他不了解寻染沁,只是看到了寻染沁在朝着段倾颜挤眼睛时的调皮与纯真,便觉得亲近。
那日在街上,寻染沁从墙上摔了下来,只是听着她在外面和段溪争论,也没有帮她。反而是那几个男子出现才将人带走。
今日亲眼看了,才明白过来,原来有的人是可以那么宠着的。
而他,也相信段倾颜的判断。
这么多年,在宫里长大的段倾瑶,混在各种表皮之下看不穿人心的皇宫之中,她自然在看穿一个人的方面比别人容易。
更何况那人……
段倾城强迫自己不去再想,不见了温情,又恢复到了冷漠的状态。
而那边,慕飞羽喊了半天没有人应答,走到慕飞景的面前便问,“太子哥哥,有没有见到陌表哥?”

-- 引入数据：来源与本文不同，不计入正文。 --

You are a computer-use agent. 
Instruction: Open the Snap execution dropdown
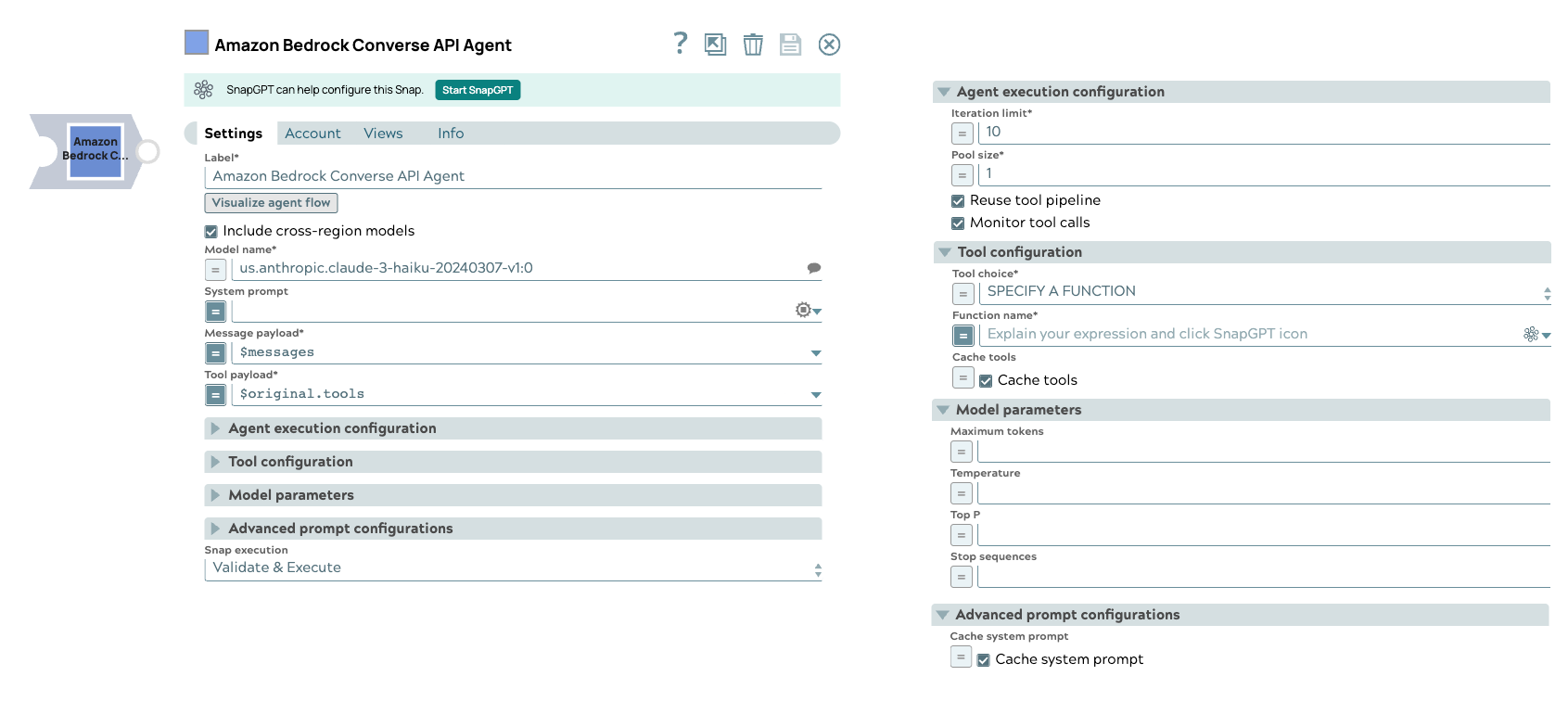coord(817,567)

慕飞景皱了皱眉,太没有礼貌了,这么多人的御花园,还当是在她的宫里一样,如此放肆。
“飞羽,坐回你的位置去,今日安稳一点,打扰了父皇的寿宴,惹得他不高兴了,看你怎么收场!”慕飞景声音冷冷的,眼神里的严厉不容忽视,周身的气息也仿若上位者一样,仅仅是一个眼神,便足以让人毛骨悚然,如坐针毡。
今天的寿宴是他负责的,若是出了问题,当然会将责任追究到他的头上。
更何况今日寻染沁也在,那是一个不可预测的人,他最担心的,也不过如此。
“凭什么?我只是要找陌表哥而已,你连自己的表弟都不关心,难道还不让我说话吧!”慕飞羽大喊着反驳,今日是皇上的寿辰,她一定要逮到陌诗瑄,让皇上赐婚。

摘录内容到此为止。